=== Data to use ===
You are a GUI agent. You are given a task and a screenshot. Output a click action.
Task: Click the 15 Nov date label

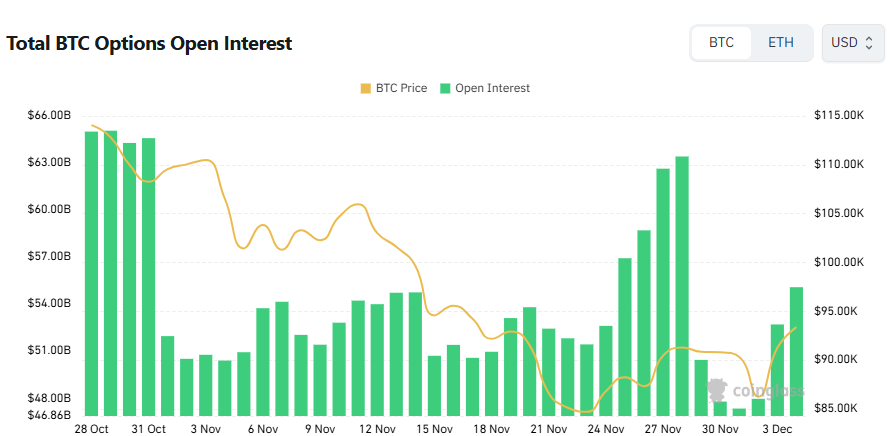click(434, 428)
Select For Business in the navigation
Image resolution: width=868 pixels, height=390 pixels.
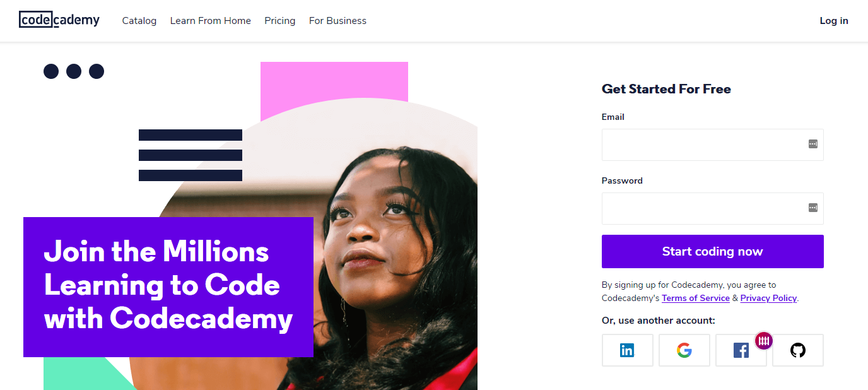(x=337, y=21)
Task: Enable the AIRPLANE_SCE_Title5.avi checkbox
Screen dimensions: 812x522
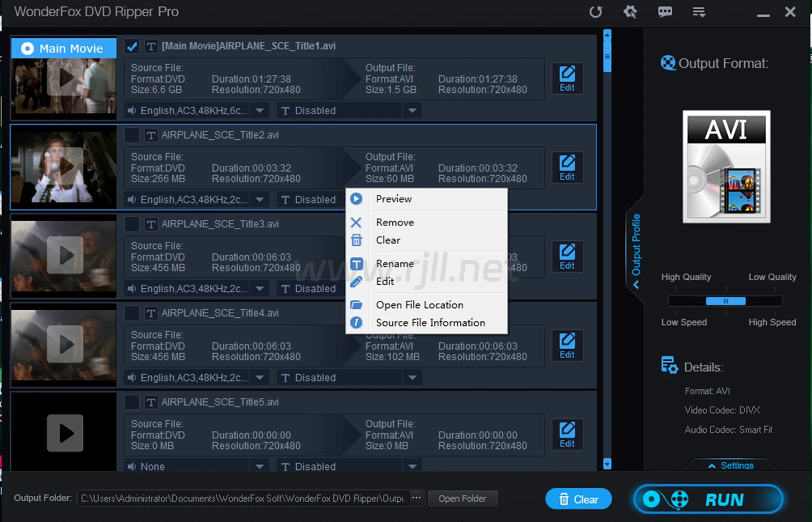Action: (x=132, y=402)
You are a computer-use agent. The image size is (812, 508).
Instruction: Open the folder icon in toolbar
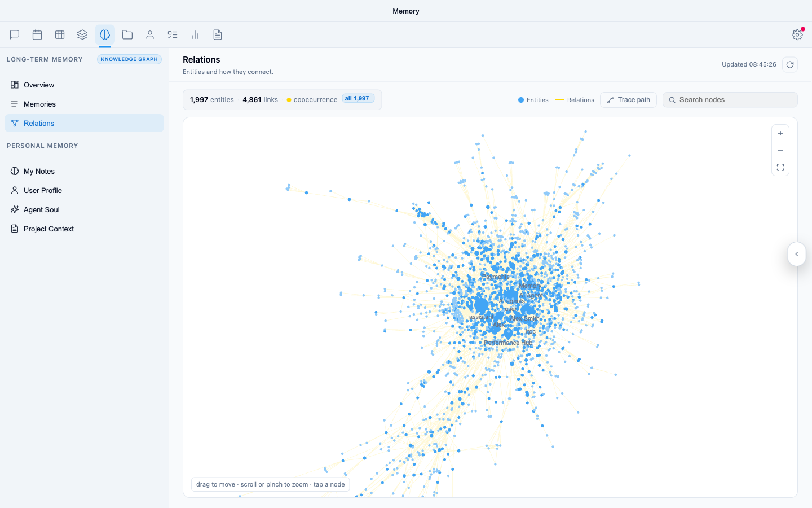tap(127, 35)
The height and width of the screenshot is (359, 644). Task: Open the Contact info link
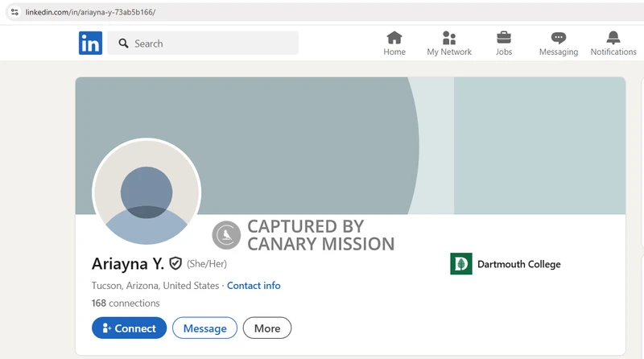(x=254, y=286)
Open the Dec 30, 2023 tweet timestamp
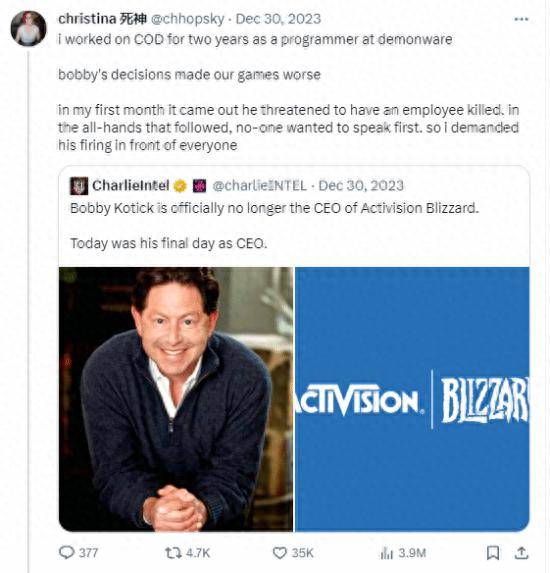 pyautogui.click(x=278, y=19)
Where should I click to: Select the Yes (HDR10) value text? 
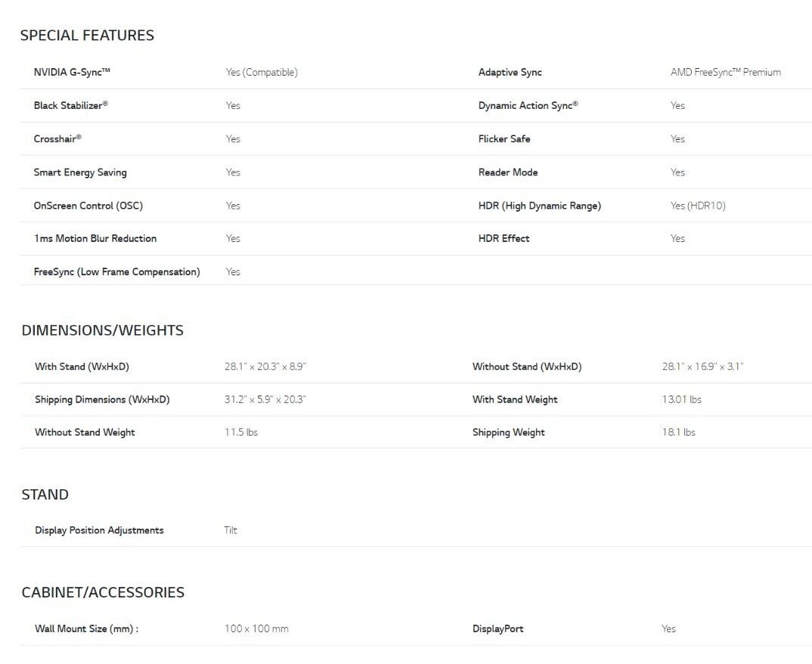pos(697,206)
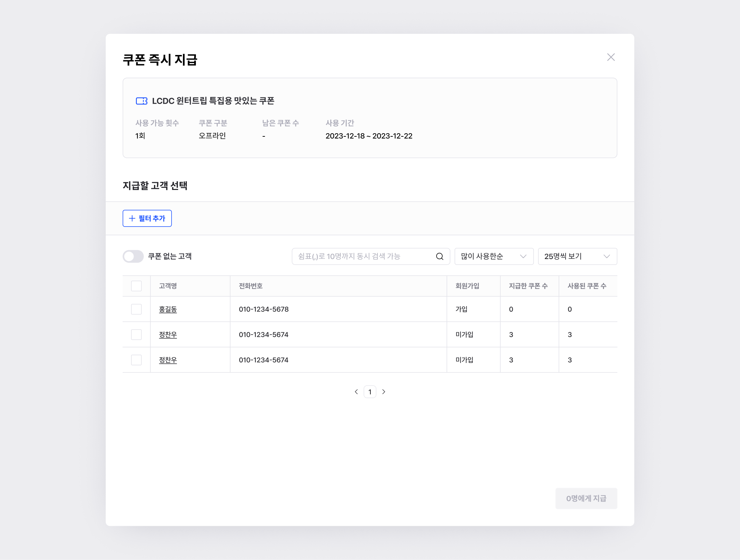The width and height of the screenshot is (740, 560).
Task: Open customer link 홍길동
Action: coord(168,309)
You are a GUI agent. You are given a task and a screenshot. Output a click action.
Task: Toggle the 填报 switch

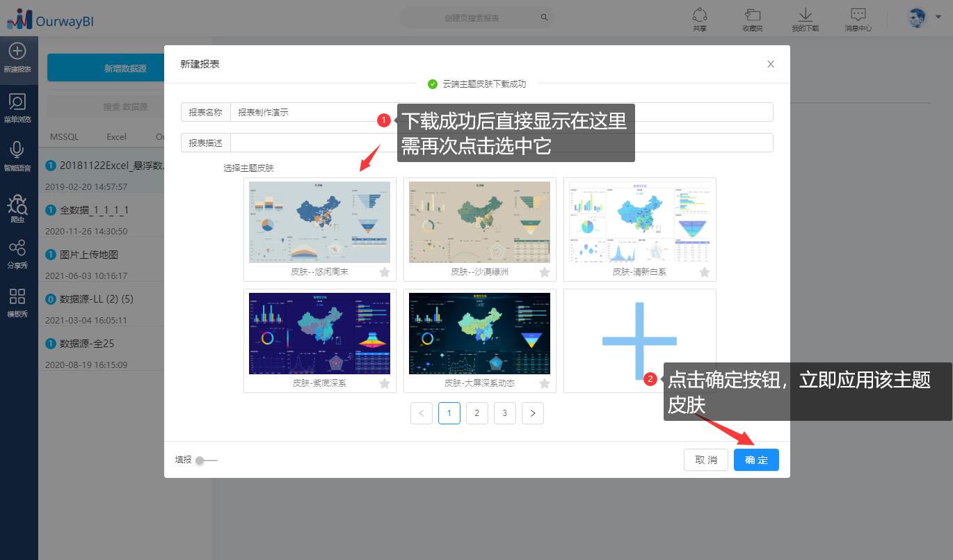click(x=200, y=460)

=== What the exercise asks ===
Restate verbatim the lines that begin at the one holding "Where should I" and end at the last line of the material. Exclude pictures.

=== Response to the exercise ===
Where should I click to: Select the Yes (HDR10) value text? 
pos(697,206)
The width and height of the screenshot is (740, 560).
Task: Open customer link 홍길동
Action: coord(168,309)
You are a GUI agent. You are given a task and a screenshot. Output a click action.
Task: Toggle the 填报 switch

click(x=200, y=460)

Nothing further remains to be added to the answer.